Do you really need so many lamps? Is it a dynamic lamp? Try baking.

I already did 4 and 5, I will eventually use LOD, but not for indoors, when you switch rooms the items are not rendered… Same thing with lights, but mziskandar said something about baking, so That may help. Thanks for #1 though, that one seems really useful.

Like I said to TheKingDweeb, The number doesn’t matter, even the two int eh first room by themselves are just not very optimized. I can bake most of the lights, but I simply don’t know how… I’ve tried before, but everything turns white, so… yea… Can you provide instructions?

I see a lot of polygons there. Each log in the log cabin has how many polies? Then there’s things like the light-bulbs and the statue. There’s a good place to start optimizing. Any chance for a wireframe of the log cabin.
Bump maps as well. A lot of those can be cut down.

On a side note:

  • The players spot light should be mounted somewhat down and to the right of where the camera is. It looks like a hole cut in a piece of paper currently. I’d also suggest making it a little smoother, or use another light to give it a bit more ‘shape’

Basically, how to bake.

  • Assign texture (Generated image)
  • Unmap UV and assign UV (Mapping properties) - then, disabled it (untick)
  • Go to UV editing, select texture for that UV map/model.
  • Go to render properties, tick the ‘selected to active’.
  • Click ‘Bake’.
  • Enable the texture (you can save and use that baked texture as normal texture) - you can use multiple bake to simulate multiple light (blending texture)

baking.blend (465 KB)

Attachments

baking.blend (113 KB)

I already posted a wire-frame on previous page, And like I said, only the visible polygons matter. I’ve reduced all of the logs down to 4 per section, reducing them more would seriously affect the quality…

Thanks!

all polygons on a object matter, unless the object is split into a outside object, and inside object…

The first room only has 2700 tris, and most of them are not even visible at any given time…

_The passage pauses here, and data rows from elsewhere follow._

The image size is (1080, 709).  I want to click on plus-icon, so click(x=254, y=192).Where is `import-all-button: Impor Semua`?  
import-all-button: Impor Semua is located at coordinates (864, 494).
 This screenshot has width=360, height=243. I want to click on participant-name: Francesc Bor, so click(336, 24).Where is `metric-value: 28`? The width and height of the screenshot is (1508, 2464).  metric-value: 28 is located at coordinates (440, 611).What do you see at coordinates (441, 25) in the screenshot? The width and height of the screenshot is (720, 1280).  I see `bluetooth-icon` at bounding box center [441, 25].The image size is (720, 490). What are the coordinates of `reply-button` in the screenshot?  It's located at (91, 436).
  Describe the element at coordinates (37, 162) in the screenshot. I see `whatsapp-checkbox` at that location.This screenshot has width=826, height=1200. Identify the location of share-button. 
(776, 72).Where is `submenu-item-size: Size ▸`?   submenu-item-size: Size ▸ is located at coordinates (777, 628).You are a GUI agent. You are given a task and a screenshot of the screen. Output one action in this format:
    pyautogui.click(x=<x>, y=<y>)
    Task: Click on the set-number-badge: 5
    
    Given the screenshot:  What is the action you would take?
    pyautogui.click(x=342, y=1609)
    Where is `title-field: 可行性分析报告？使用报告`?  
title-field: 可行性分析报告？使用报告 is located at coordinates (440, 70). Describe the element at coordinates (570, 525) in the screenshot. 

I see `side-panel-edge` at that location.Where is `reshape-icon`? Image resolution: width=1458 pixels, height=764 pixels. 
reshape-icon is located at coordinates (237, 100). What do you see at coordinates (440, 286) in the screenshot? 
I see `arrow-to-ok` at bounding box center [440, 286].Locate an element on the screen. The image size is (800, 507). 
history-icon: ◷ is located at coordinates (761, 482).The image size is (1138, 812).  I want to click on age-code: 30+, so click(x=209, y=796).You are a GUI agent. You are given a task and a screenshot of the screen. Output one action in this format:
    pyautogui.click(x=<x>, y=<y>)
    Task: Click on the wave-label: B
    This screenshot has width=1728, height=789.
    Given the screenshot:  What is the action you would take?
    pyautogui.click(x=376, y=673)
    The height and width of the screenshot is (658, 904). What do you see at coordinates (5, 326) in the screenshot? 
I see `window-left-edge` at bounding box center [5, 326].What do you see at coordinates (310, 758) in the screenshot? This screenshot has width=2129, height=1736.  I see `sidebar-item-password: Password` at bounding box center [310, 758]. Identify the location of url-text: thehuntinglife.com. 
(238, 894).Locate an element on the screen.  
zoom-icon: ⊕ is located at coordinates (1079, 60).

I don’t think 14 lights should cause too much lag

…cough…really?

Did you turn off V-sinc? That can cause problems. If you don’t know how, try Googling it

Otherwise you should remember that anything that’s in your scene will be rendered if it is not invisible and is in the viewing pyramid of your camera, even if otherthings are being rendered in front of it. Turn the main view to wireframe to see what is being rendered, you may be surprised.


Anyway, I did some test of my own (I’ve got a fairly modern computer with a good GPU) and I found the following:


  • Alpha has a big impact. if you have any objects with alpha enabled, such as the trees I’d recommend either getting rid of them, or finding another way to make them. if you’re using Alpha blend mode, switch to Alpha clip.
  • Full screen is a huge multiplier or resource drain. 1080p resolution will make a fast game run a little slower. It’ll make a slow game crawl. If you can make your game run faster you’ll be able to use 1080p.
  • Shadow casting lights will cause big problems if you have a lot of them. I’d recommend one or two at most. 14 lights will cause a lot of drain. If just 6 of them are shadow casting lights your game will probably crap out like mine did.
  • On their own high numbers of polys and triangles are not a problem, look at test #2 above, it has more than 100k triangles and 14 lights but has no lag. But when you combine high numbers of triangles with other things such as multiple shadow casting lights or large numbers of transparent objects, you get big problems.

In my tests, I found that objects out of veiw didn’t affect anything… I don’t know what you’re doing differently, but that’s how it worked for me… I already knew the alpha and shadow thing, but some things just need shadows and alpha. I do try to limit any given object that can be viewed at one time, so as to limit one viewing angle to 2k-3k poly.

In any case, your material advice will be greatly appreciated, thanks!